(Minghui.org) Więzienie Jidong w mieście Tangshan w prowincji Hebei, znane również jako oddział Jidong Biura Administracji Więziennictwa Prowincji Hebei, aktywnie uczestniczy w prześladowaniach praktykujących Falun Gong od 1999 roku. Więzienie ma dziewięć oddziałów, a większość praktykujących jest przetrzymywana w oddziałach pierwszym, drugim, czwartym i piątym.

Poniżej znajduje się relacja praktykującego, który kiedyś tam przebywał. Szczegółowo opisał różne etapy odbywania kary więzienia przez praktykującego.

***

Przed przyjęciem do więzienia

Dzień przed przeniesieniem mnie do więzienia, w ośrodku zatrzymań zorganizowano mi badanie fizyczne. Strażnicy wypełnili formularze, podając podstawowe informacje o mnie, stan mojego zdrowia oraz listę moich rzeczy osobistych, w tym gotówki, którą posiadałem.

Jeśli praktykujący nie pochodził z Tangshan, więzienie nie przyjmowało od niego pieniędzy, tłumacząc się, że przekazanie ich byłoby dla nich niewygodne. Ośrodek zatrzymań zwracał pieniądze jego rodzinie. Jeśli praktykujący odmawiał „przemiany”, więzienie ograniczało jego prawa do odwiedzin, co oznaczało, że nie mógł on otrzymać pieniędzy od rodziny na zakup codziennych artykułów pierwszej potrzeby, w tym pasty do zębów i papieru toaletowego.

Zalecam rodzinom praktykujących, aby nie przyjmowały takich funduszy z aresztu, ale nalegały na zatrzymanie pieniędzy u praktykujących. Udało mi się zabrać pieniądze ze sobą, gdy trafiłem do więzienia.

Przyjęcie do więzienia

Praktykujących zazwyczaj najpierw zabiera się do zespołu ds. nowych przyjęć w czwartym oddziale więzienia Jidong. Zakładają nam nakrycia głowy, zabierają do dużego warsztatu, każą nam zdjąć wszystkie ubrania i założyć uniform więźnia. Następnie strażnik kazał nam podpisać dokument, w którym stwierdzał, że zgadzamy się oddać wszystkie nasze rzeczy osobiste, w tym bieliznę.
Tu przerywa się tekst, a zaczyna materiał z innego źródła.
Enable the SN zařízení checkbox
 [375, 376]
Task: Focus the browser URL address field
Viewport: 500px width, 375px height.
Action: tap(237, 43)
Następnie podzielono nas na różne grupy. Praktykujący, którzy zostali skazani w tej samej sprawie, nie byli przypisywani do tej samej celi ani piętra. Dostaliśmy prześcieradła i koc, ale musieliśmy kupić inne rzeczy, takie jak umywalka, pasta do zębów i miski.

W ciągu miesiąca lub dwóch w zespole nowo przyjętych musieliśmy przejść badanie fizyczne, pobrać krew, zapamiętać regulamin więzienia, przejść szkolenie wojskowe i pracować bez wynagrodzenia. Strażnicy kazali nam również przyznać się do winy i próbowali zmusić nas do wyrzeczenia się Falun Gong, ponieważ wskaźnik „przemian” jest ściśle powiązany z premiami strażników i innymi nagrodami pieniężnymi.

Przeniesienie do innych oddziałów

Praktykujący, którym zostało mniej niż dwa miesiące kary, byli przetrzymywani w czwartym oddziale, podczas gdy inni byli przenoszeni do innych oddziałów. Mnie zabrano do piątego oddziału, gdzie przebywali praktykujący skazani na dłuższe wyroki. Prześladowania są tu bardzo surowe.

Praca przymusowa

W piątym oddziale zaczynaliśmy pracę przymusową tego samego dnia lub następnego. Znak w warsztacie głosił, że przestrzegają pięciodniowego tygodnia pracy, ośmiu godzin dziennie. W rzeczywistości pracowaliśmy co najmniej 10 godzin dziennie, sześć dni w tygodniu. W jedyny dzień „wolny” musieliśmy uczestniczyć w półdniowej sesji prania mózgu. Musieliśmy również sprzątać toaletę, korytarz i cele.

Ilustracja tortur: Wykonywanie pracy przymusowej w więzieniu

Oprócz zmuszania do pracy przymusowej, nakazano nam również wyrzec się wiary w Falun Gong. Tym, którzy odmawiali podporządkowania się, odmawiano odwiedzin rodziny i nie pozwalano kupować artykułów codziennego użytku. Już i tak skromne posiłki miały zostać zmniejszone o połowę.

Na przykład, zwykły więzień dostawał zazwyczaj bułkę i owsiankę każdego ranka; dwie bułki i warzywa na lunch; i bułkę, warzywa i owsiankę na kolację. Praktykujący dostawali pół bułki lub wcale nie dostawali warzyw ani owsianki. Byłem świadkiem, jak niektórzy praktykujący byli przetrzymywani w izolatce, gdzie byli bici i maltretowani.

Zalecam, aby rodziny zatrzymanych praktykujących dokonywały regularnych wpłat na konta komisariatów w więzieniu. Wystarczyłoby kilkaset juanów. Wsparcie i opieka ze strony rodzin są niezwykle ważne dla praktykujących, którzy są torturowani za to, że nie wyrzekli się Falun Gong. Ważne jest również, aby rodziny praktykujących ujawniały prześladowania, co może znacznie złagodzić tortury w więzieniu.